→ WORK TASK
Filter these entries, keeping only lines that hold the word "agent".

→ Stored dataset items
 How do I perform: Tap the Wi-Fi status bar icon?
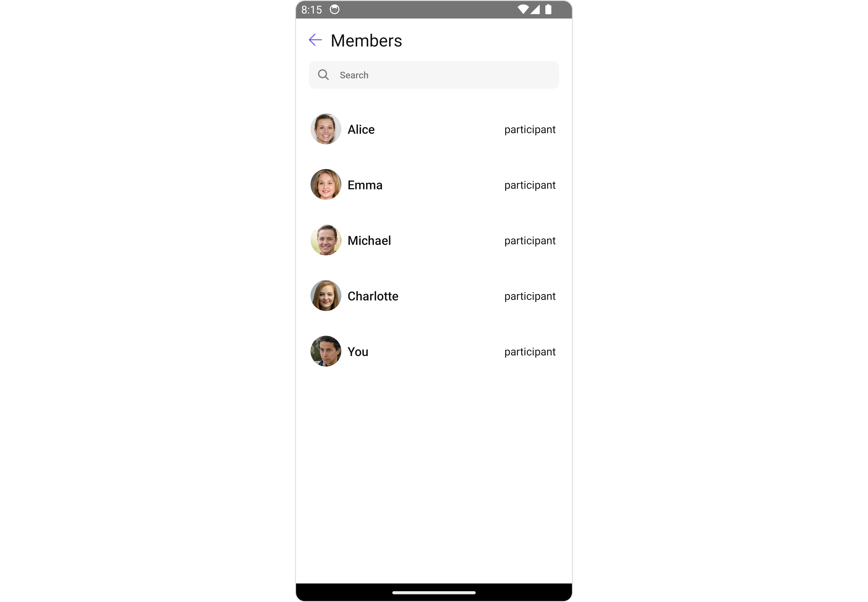(523, 9)
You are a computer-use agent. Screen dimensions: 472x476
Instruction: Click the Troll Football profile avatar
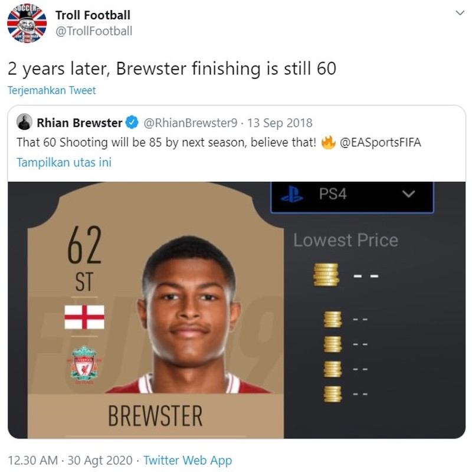point(27,23)
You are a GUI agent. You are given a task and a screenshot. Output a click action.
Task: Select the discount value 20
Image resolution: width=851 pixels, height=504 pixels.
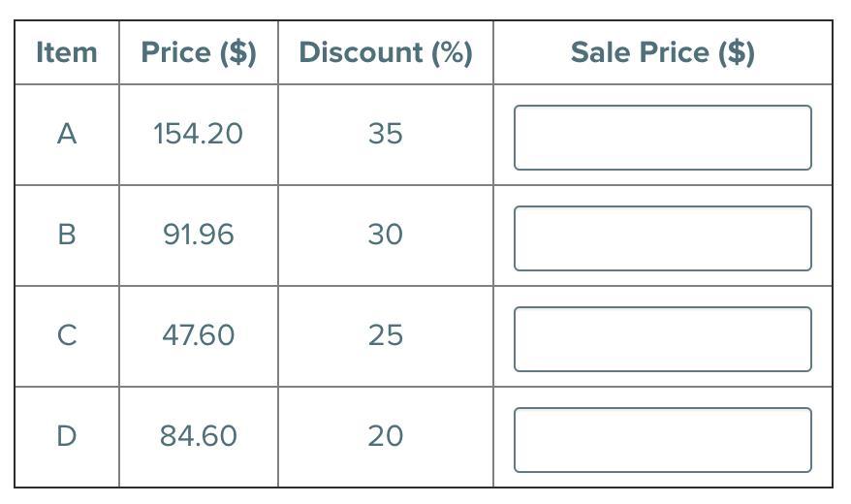pyautogui.click(x=385, y=436)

→ PROBLEM SOLUTION
You are a computer-use agent. Screen dimensions: 472x476
You are a GUI agent. You are given a task and a screenshot. Output a click action.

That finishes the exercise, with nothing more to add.